The choice to record the entire Schwanengesang is an audacious one. This collection of late Schubert songs was compiled posthumously by the publisher Haslinger. Liszt had played Schubert song transcriptions in his famous Viennese concerts during April and May 1838. They proved so popular that, within a year, he had transcribed another 38 of them, including all 14 of Schwanengesang. Individual songs have not left the standard repertory since but it is rare to hear the cycle as a whole. In hands as gifted as Çakmur’s, however, their cumulative effect is all but overwhelming.

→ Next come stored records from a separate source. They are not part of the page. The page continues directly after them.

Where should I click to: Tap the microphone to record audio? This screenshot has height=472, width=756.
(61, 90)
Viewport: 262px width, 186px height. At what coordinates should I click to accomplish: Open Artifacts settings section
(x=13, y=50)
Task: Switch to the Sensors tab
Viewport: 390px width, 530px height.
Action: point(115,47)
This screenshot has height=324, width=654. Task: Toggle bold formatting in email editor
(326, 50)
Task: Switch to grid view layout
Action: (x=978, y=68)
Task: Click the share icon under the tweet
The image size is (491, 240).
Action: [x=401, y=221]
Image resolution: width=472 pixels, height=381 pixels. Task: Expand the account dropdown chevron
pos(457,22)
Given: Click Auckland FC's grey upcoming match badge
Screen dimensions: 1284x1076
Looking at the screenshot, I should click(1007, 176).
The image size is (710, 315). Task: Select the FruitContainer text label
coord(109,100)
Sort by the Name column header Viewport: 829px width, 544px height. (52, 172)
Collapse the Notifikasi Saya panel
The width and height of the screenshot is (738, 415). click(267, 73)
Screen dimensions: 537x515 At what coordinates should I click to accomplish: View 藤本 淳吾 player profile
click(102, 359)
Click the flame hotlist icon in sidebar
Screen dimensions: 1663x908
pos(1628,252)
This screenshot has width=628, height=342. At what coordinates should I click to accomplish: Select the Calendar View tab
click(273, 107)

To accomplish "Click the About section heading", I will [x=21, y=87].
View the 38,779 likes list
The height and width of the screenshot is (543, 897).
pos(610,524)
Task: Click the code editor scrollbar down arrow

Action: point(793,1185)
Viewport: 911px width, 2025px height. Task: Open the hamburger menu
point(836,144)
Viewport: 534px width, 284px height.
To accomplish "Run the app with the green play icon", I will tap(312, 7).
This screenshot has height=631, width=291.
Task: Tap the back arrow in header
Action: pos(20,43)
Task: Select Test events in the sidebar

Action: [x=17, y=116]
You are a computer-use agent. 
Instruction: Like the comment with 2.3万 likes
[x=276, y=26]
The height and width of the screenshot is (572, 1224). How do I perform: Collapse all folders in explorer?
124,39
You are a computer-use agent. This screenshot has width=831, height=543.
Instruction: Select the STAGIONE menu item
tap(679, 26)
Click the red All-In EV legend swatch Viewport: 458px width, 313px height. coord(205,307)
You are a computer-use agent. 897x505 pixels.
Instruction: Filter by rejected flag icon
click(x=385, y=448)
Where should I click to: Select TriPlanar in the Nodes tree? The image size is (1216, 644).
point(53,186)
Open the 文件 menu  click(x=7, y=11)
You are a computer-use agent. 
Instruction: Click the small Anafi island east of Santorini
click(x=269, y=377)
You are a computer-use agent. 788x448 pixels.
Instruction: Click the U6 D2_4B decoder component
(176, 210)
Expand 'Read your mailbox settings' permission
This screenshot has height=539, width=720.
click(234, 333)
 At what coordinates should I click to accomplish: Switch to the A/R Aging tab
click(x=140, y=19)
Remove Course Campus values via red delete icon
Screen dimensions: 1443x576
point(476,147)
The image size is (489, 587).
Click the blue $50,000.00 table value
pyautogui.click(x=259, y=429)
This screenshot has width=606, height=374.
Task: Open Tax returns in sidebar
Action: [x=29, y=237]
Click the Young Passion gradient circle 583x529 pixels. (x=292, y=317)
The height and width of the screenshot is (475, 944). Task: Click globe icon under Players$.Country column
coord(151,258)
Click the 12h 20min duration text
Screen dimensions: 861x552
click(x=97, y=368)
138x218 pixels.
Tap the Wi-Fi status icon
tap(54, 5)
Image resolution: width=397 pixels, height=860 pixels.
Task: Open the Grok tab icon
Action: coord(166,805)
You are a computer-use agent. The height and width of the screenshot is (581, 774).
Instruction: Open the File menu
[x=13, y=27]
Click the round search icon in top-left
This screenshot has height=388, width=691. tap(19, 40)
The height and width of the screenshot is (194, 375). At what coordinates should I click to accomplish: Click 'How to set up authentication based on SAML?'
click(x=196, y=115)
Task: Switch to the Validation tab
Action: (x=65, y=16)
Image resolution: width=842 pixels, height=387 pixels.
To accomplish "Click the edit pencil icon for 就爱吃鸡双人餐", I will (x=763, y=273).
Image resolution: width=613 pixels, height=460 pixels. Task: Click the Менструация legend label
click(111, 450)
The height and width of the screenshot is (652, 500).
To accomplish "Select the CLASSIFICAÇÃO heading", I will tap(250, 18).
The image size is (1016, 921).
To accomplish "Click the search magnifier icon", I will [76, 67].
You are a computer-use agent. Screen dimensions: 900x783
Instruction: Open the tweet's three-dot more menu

Çakmur creates his own ordering of the songs, as Liszt himself had done with Haslinger’s. The key here, however, is not the progression of moods but the depth and adroitness of their characterisation. They begin with ‘Liebesbotschaft’, as delicate and ardent a love letter as one can imagine. The impassioned soldier’s soliloquy of ‘Kriegers Ahnung’ shifts seamlessly between anguish and reverie. ‘Abschied’, conjuring insouciant leave-taking of the familiar, is paired with ‘In der Ferne’, and the chill of having left without farewell or blessing. Stark, desolate, terrifying imagery is evoked in pieces like ‘Die Stadt’, ‘Doppelgänger’ and ‘Der Atlas’, while others such as ‘Ständchen’ and ‘Taubenpost’ are lent an operatic urgency and dimension without sacrificing their essential simplicity. In each instance Çakmur’s conception is vividly persuasive and the pianistic wherewithal abetting his vision secure.
The four Valses oubliées, composed between 1881 and 1884, provide the perfect pendant to the Schubert settings from four decades earlier. Most striking are Çakmur’s sane tempos. In contrast to the breakneck speed usual for these pieces, he follows Liszt’s indications and opts for tempos that are actually danceable. Only the second and third waltzes bear a dedication, both to Olga von Meyendorff, Liszt’s close Weimar companion in later years, and this may account for the gentle tenderness enveloping Çakmur’s readings. The first waltz exhibits luscious pianissimo and legato leggiero, while the slightly antic second has a lovely music-box quality with all attendant rhythmic subtlety. Meanwhile, the delightfully playful third waltz creates a magic all its own.
Given the wealth and range of his musical imagination, not to mention his genuine pianistic gifts, I believe Can Çakmur is someone from whom we can confidently and happily expect to hear a great deal more.